### [LISTING]
· · · · · · ·

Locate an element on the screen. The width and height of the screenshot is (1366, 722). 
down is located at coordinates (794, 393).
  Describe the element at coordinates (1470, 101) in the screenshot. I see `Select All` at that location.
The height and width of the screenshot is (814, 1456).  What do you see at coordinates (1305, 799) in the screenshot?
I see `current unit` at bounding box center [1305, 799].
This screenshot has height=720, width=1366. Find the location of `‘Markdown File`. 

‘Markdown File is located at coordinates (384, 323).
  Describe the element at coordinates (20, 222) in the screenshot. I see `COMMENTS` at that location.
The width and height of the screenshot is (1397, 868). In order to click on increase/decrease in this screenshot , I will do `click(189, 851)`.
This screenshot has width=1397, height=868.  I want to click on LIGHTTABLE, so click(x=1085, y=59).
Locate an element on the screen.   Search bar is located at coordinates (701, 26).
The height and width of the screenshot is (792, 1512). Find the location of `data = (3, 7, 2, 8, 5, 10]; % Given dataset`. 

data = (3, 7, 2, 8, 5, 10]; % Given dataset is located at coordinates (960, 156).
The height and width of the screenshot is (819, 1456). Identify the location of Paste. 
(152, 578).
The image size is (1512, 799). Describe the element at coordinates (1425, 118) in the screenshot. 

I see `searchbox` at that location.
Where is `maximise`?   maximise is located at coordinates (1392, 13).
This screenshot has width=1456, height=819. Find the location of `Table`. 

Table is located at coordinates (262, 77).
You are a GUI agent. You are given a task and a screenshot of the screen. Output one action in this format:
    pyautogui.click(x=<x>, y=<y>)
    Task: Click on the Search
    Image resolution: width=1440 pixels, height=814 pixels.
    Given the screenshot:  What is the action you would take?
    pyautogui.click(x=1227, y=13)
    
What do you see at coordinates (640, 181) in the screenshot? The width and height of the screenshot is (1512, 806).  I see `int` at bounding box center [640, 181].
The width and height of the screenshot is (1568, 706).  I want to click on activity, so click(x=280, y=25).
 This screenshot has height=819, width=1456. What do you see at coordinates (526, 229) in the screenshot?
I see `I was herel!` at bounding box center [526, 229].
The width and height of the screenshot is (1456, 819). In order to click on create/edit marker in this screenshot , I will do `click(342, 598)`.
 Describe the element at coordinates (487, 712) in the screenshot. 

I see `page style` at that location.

· · · · · · ·

### [GIVEN REQUEST]
Copy the entries verbatim, starting from the first line and continuing up to and including the line that contains "Describe the element at coordinates (1470, 101)".

### [RESPONSE TO THIS EXERCISE]
Locate an element on the screen. The width and height of the screenshot is (1366, 722). 
down is located at coordinates (794, 393).
  Describe the element at coordinates (1470, 101) in the screenshot. I see `Select All` at that location.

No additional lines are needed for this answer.